Friday, April 18, 2014

One, Two, Three

Year: 1961 (USA)
Genre: Screwball Comedy/Satire
Directed: Billy Wilder
Stars: James Cagney, Horst Buchholz, Pamela Tiffin, Arlene Francis, Howard St. John, Hanns Lothar, Leon Askin, Ralf Wolter, Karl Lieffen, Hubert von Meyerinck
Production: Pyramid Productions


Remember when there were imminent nuclear attack drills in school? The alarm would sound and students were instructed to crawl underneath their school desks as if the flimsy plastic top and tin would protect them from a nuclear explosion. Yes the threat of Soviet annihilation was a very real thing back then and the dichotomy of the Cold War informed the worldviews of baby-boomers and generation x’ers for decades to follow. Thankfully I was not part of either generation yet having lived on both sides of the east/west divide I can tell you that despite the severity of 1960’s evening news telecasts, the standoff is hilarious in retrospect.

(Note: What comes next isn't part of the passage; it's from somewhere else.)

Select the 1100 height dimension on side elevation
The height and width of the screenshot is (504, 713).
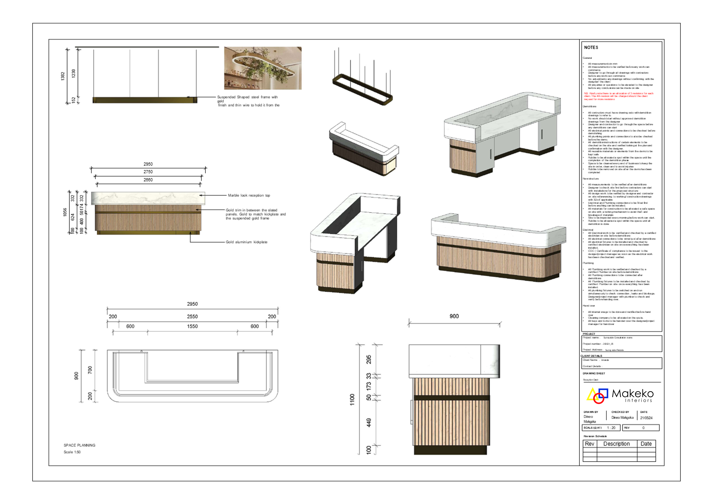(x=352, y=399)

The hilarity was evident as far back as 1961 when Billy Wilder’s One, Two Three hit theaters. Starring James Cagney as a fast-talking Coca-Cola executive, the movie was sly, witty and light as air, masking a cynical and subversive worldview taking the ideologies of the USA and USSR to task. Cagney plays C.R. MacNamara, a dependable company man who is asked to take care of the CEO’s daughter Scarlet (Pamela Tiffin) while she’s in West Berlin. His wife (Arlene Francis) was looking forward to a vacation in Venice with the kids while his secretary (Liselotte Pulver) was hoping to teach him the sultry phonetics of the umlaut. Naturally no one is happy with the imposition. Things spiral out of control when the seventeen-year-old southern belle falls in love and marries an East Berlin Bolshevik (Horst Buchholz) all while the CEO (Howard St. John) comes in for a surprise visit to pickup his sweet little angel.

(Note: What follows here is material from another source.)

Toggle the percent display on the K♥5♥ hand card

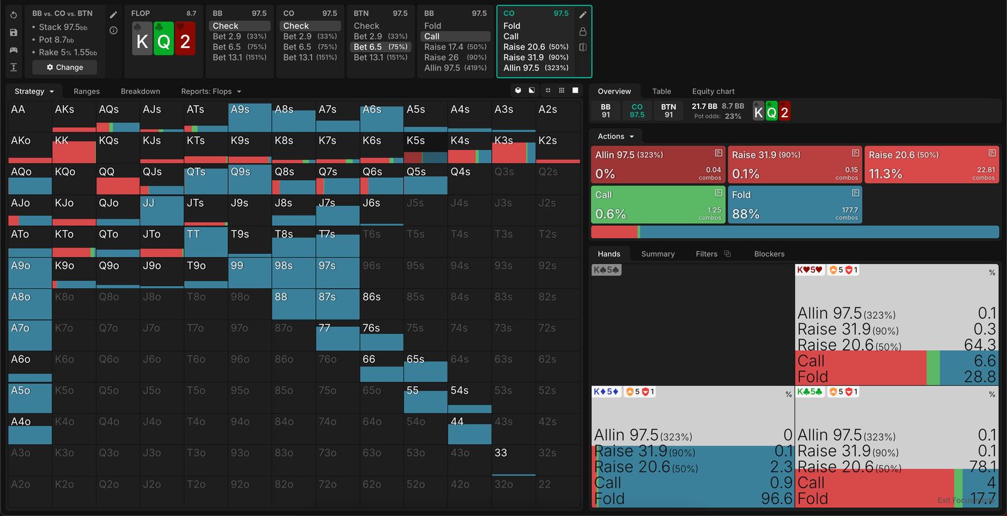click(992, 273)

Russian car chases are slower than you think
The screenplay written by Billy Wilder and I.A.L. Diamond based on a Ferenc Molnar play has enough gags to go toe to toe with today’s joke a minute youtube generation. Even without prior knowledge of the Cold War, the movie is one heck of a ride featuring, among other things, a high speed chase with a disintegrating Russian car, a constantly heal-clicking lackey who may or may not have been an SS member and the old staple; a man wearing women’s clothing. Those who do know their 20th century history will be further rewarded with coy references to Khrushchev, Tito and Yuri Gagarin not to mention the adversarial tones of Cagney’s character and the Russians he deals with. “He could use a hair cut…and I’d like to give it to him myself with a hammer and sickle,” says MacNamara to the debutante’s new liebchen.

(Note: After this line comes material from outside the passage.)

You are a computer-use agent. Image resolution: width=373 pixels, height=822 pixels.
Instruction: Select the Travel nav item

The characters are exactly what you would expect from a fast-paced farce; broadly drawn and exaggerated by a single feature or fault. Buchholz’s Otto is an overzealous card-carrying Red, bloviating about Coca-Cola colonialism and dead herring in the moonlight. Scarlet is so overwhelmingly dense to the point of annoyance, at one point musing “did you know Otto spelled backwards is Otto?” Meanwhile the trio of Russian dignitaries who complicates MacNamara’s plans remind me of an old Russian joke: why do Russians walk around in sets of three? One reads, one writes and the third keeps an eye on the other two intellectuals. If you’re looking for anything more than stock characters causing havoc in post-war Berlin, you may be setting your standards unrealistically high.

I have a real affinity for Billy Wilder and his directorial efforts to which One, Two, Three is a splendid addition to my Seen It list. Like The Apartment (1960), One, Two, Three achieves wonders with its cast; like Ace in the Hole (1951) it has the propensity to be cynical yet charming and like Some Like It Hot (1959), One, Two, Three is gut-bustlingly hilarious.

Final Grade: A

1 comment:

  1. Hilarious movie. I especially enjoyed the Sabre Dance track.